# Ready to Route



## kentb (May 13, 2013)

Well, I finally got my first router and table. It came the day before we took our granddaughter to Disneyland so am just now getting everything set up. 

I got a Bosch 1617EVSPK and a Rockler table, fence, and plate. I know there are less expensive set-ups out there but I like the fact that the plate came pre-drilled to match the bosch router. I also bought a couple of Whiteside bits, a roundover and a rabbeting bit with several different bearings to change the rabbet depth. So guess I'm ready to start making some picture frames. Wish me luck.


----------



## Marco (Feb 21, 2009)

Good luck Kent......... good tools


----------



## Semipro (Mar 22, 2013)

Kent
There is no greater feeling than new tools ( good luck with frames)


----------



## Mike (Nov 22, 2004)

Kent, see the sticky thread under General Routing for all the Bosch accessories like the dust collection adapter. (that I hope you will use)


----------



## kentb (May 13, 2013)

Thanks guys. Mike - I'll check out the dust collection adapter.


----------



## kentb (May 13, 2013)

Mike - Well, I'm feeling stupid here....I haven't been able to locate the sticky thread under General Routing regarding the dust collection adapter that you mentioned? I thought it might be under the "Bosch 1617evspk/1617evstb thread but don't find it there. What am I missing? Thanks in advance for your help.


----------



## Marco (Feb 21, 2009)

kentb said:


> Mike - Well, I'm feeling stupid here....I haven't been able to locate the sticky thread under General Routing regarding the dust collection adapter that you mentioned? I thought it might be under the "Bosch 1617evspk/1617evstb thread but don't find it there. What am I missing? Thanks in advance for your help.

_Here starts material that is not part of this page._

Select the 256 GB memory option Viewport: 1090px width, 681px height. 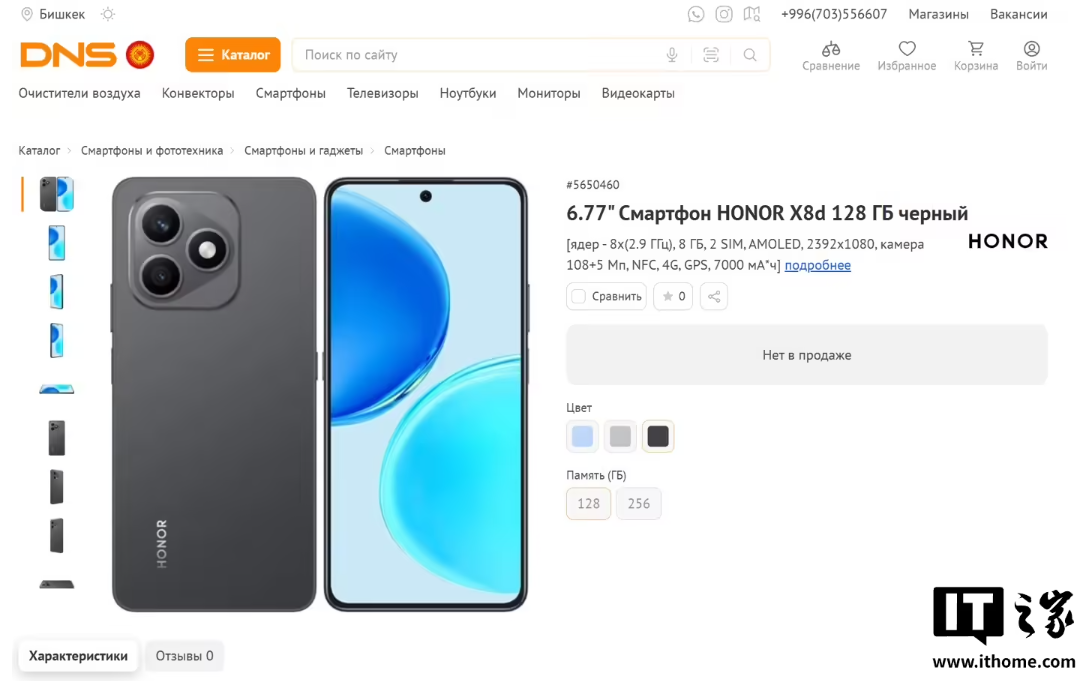[x=639, y=504]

Ken, here's a thread that lists the model #'s that you can check out on Amazon. http://www.routerforums.com/general-routing/39983-dust-collection-bosch-1617-plunge-base.html

Kit on Amazon Bosch RA1173AT Dust Extraction Kit - Amazon.com


----------



## Mike (Nov 22, 2004)

http://www.routerforums.com/general-routing/35050-bosch-1617evspk-1617evstb.html#post282880


----------



## papasombre (Sep 22, 2011)

I agree with you, John. Even if they are not new for you. 

Recently I bought a PC690 from one member and I had that feeling when I tested it.


----------



## kentb (May 13, 2013)

Thanks for the information Jim and Mike. Sorry I'm just now getting back to you, been out of town all week. 

On a side note...got to see the Cubbies play at Wrigley Field. My first time there. Had a great time!


----------



## greenacres2 (Dec 23, 2011)

Wow, Disney and Wrigley in the same year!! Our 15 year old went up with some friends last night for the 3-0 win over the Cards. His first trip with just friends other than just going to Marching Band practice--it went well enough that he came back!!

We look forward to hearing router tales!! Keep in mind that the 1617 fixed base is also drilled in the same three hole pattern as the PC 690, the holes are under the sub base plate. I'll post a pic when i get home tonight.
earl


----------



## kentb (May 13, 2013)

Well...I'm learning that it's harder than it looks! My first attempt, I had a bunch of scrap and was just practicing with the roundover bit. Jeesh...it was uneven, places deeper than others, etc. And I was using three featherboards, maybe they weren't snugged up enough. Looks like I've got a lot of practice to do.


----------